Esta película viene siendo comparada con Erin Brockovich (2000), ya que los lineamientos de la situación son muy similares. Pero el film de Steven Soderbergh tenía un personaje central cautivante, diálogos memorables, era ágil, tenía tremendo swing y permitía que su historia terrible respirara en episodios de humor, sin sentirse en la obligación de mostrarse como un plomazo oscuro.

De la grandeza de Haynes quedan algunos detalles de estilo. Son preciosas sus tomas con teleobjetivo que achatan las imágenes y ponen de relieve el aspecto pictórico de esos paisajes urbanos y de sus habituales encuadres descentrados. También es precioso el patrón de travellings laterales.
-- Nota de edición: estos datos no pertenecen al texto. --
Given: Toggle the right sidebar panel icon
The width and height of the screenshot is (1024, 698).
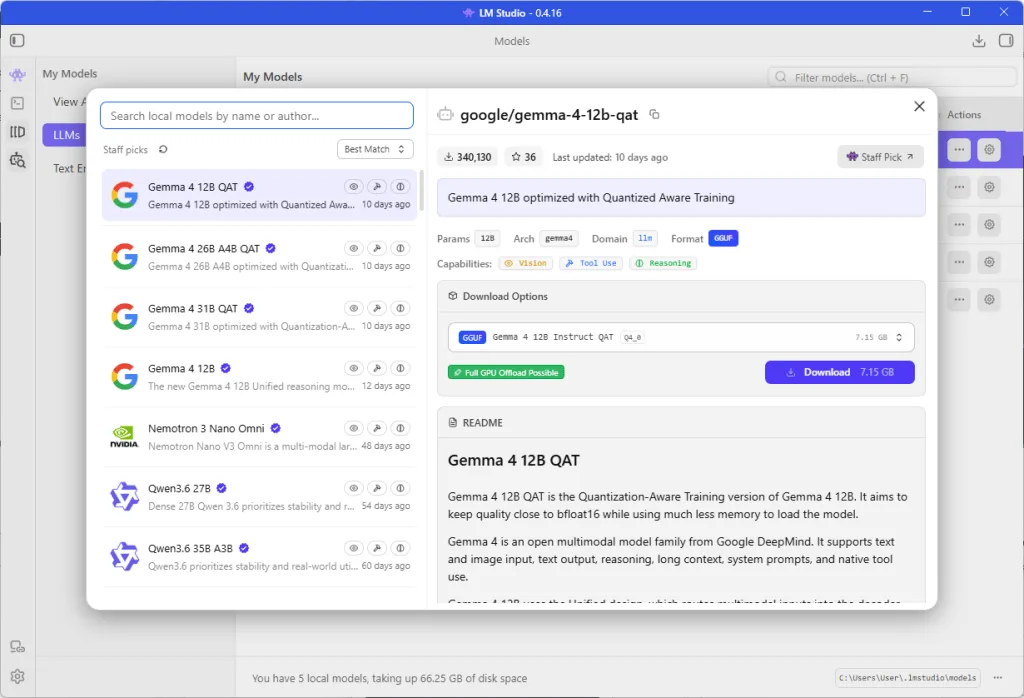Looking at the screenshot, I should click(x=1006, y=40).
Una vez que la historia transcurre por casi dos decenios, fue una decisión narrativa hábil interpolar el caso judicial con escenas familiares en las que materializamos el paso del tiempo viendo crecer al hijo mayor de Robert, bebé de tres meses en 1998 y ya un adolescente con dos hermanos menores en 2015. También producen interés algunas elipsis en la narrativa, a partir de las cuales tenemos que inferir algunos eventos que directores más estándares hubieran incluido en la trama.

El precio de la verdad nos hace sentir muy mal (estamos todos envenenados, hay injusticia, y sería saludable abdicar del teflón y conformarnos con fregar laboriosamente ollas con comida pegoteada) pero también nos hace sentir bien, porque, más allá de que sea imposible evitar que esas maldades sean perpetradas, el sistema judicial y el fuerte sentido ético inherente a la profesión de abogado permite que surjan, aunque no sean mayoría, tipos íntegros como Bilott. Los jueces son gente recta y sensata. La esposa de Bilott es un lastre empalagoso, demandando que él se ocupe más de la familia y menos del granjero, pero cuando las papas queman, es tremenda compañera, la “gran mujer” que hay “detrás” de todo gran hombre.

El precio de la verdad. Dirigida por Todd Haynes. Basada en artículo periodístico de Nathaniel Rich. Con Mark Ruffalo, Anne Hathaway, Tim Robbins. Estados Unidos, 2019. En Movie Portones.